Never mind that you are dyslexic, loathe being a gym rat, and faint at the sight of flames.

So is there a better way?  Yep.

The first thing is to know what you really like to do and where you truly want to put your time. So if you haven’t done that part already, some of that newfound time needs to be spent on learning more about yourself.  Really.

This kind of discovery appears selfish to many, but it’s the kindest thing you can do for yourself, your family, and your community.  When you know what you like and want to do, you end up doing that instead of “anything that comes along.”  People who are doing what they love are happier and healthier.  Plus the community gets the benefit of that focus if you decide to work in some way, either as a volunteer or for pay.

The second piece of a good time management strategy for retirement is to leave room for the unexpected.
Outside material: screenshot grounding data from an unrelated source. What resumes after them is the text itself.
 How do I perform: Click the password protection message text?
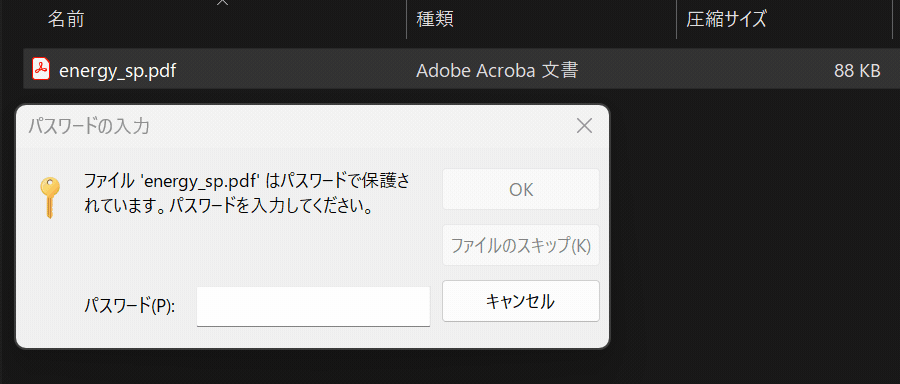click(247, 193)
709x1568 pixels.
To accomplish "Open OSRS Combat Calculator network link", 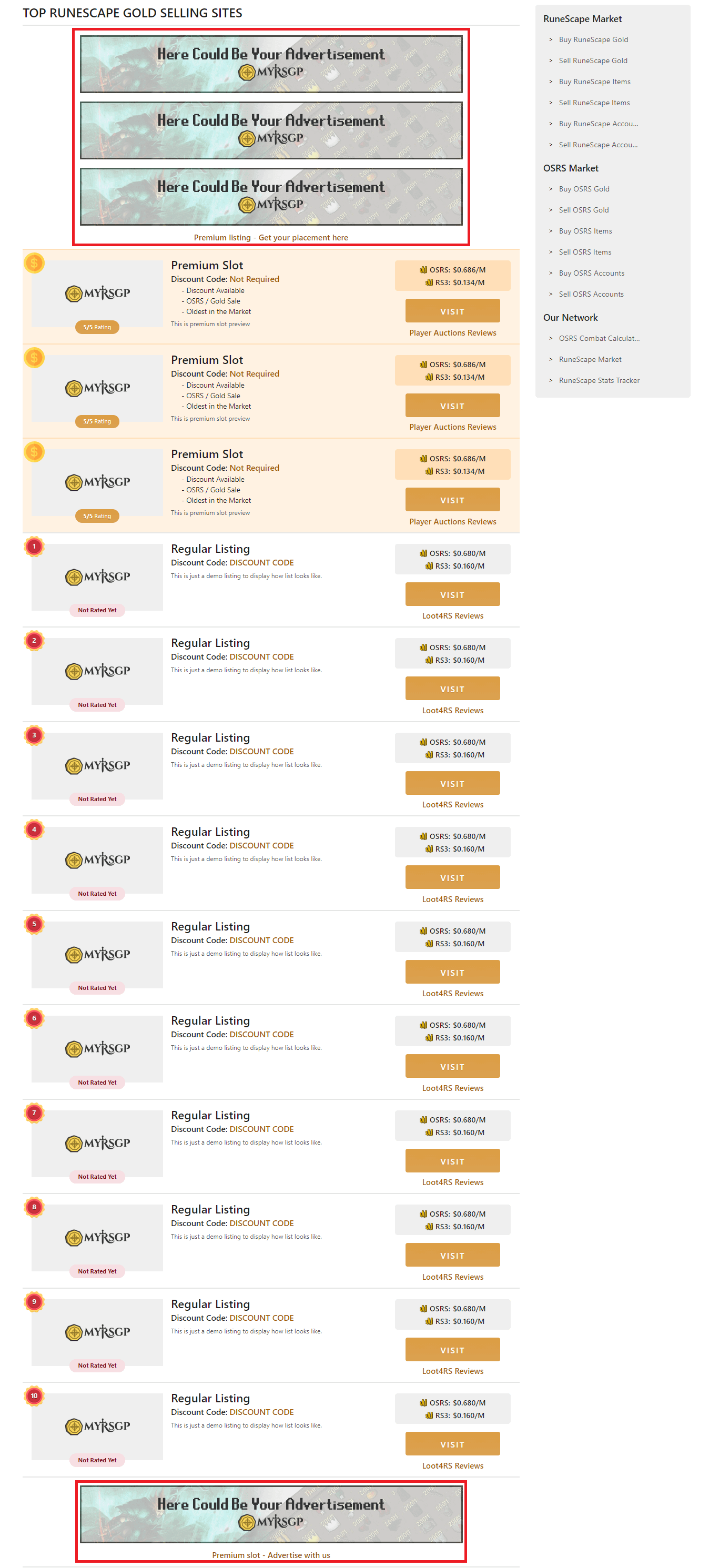I will tap(599, 338).
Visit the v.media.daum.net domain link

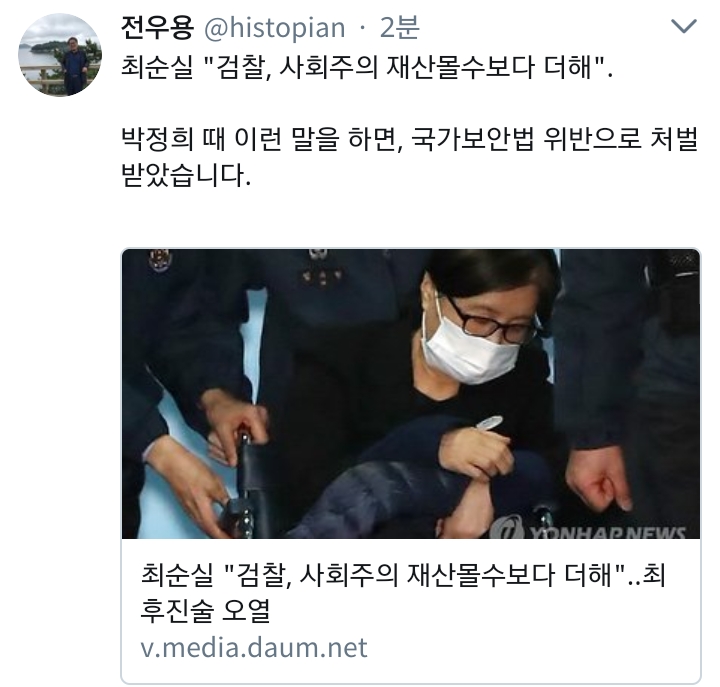tap(254, 648)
We need to learn to leave gaps on the calendar for starters.  That, in and of itself, can be scary to many of us.  A blank space is so….empty!  Taking an hour or two might be relatively easy.  But how about a day?  A week?

Try scribbling “save for as yet to be determined adventure” over an entire day.  Then, when that day arrives, do what sounds like fun at that moment.   If you’re really gutsy, try a whole week at it.  Then watch how you actually use that time.  Do you sleep longer?  Read more?  Watch TV that you’re not really interested in because you don’t know what else to do?  If it’s this last one, go back and read the previous paragraph again.  You need to know more about yourself so you can focus on what you truly find enjoyable.

The third step is to find out how you like to structure your time. Predictability is a good thing in the right dose.  All of us need some amount of structure.  How much is your call.  Do you need a morning routine to get your day going well?  Or is it better for you to start the day a different way every day.  (I was going to say “morning” but maybe you don’t get up in the morning.)  Some of us like standing commitments, like a bridge club or golf tee time.  Some of us run from that stuff and always will.  Either way works, as long as it’s your way.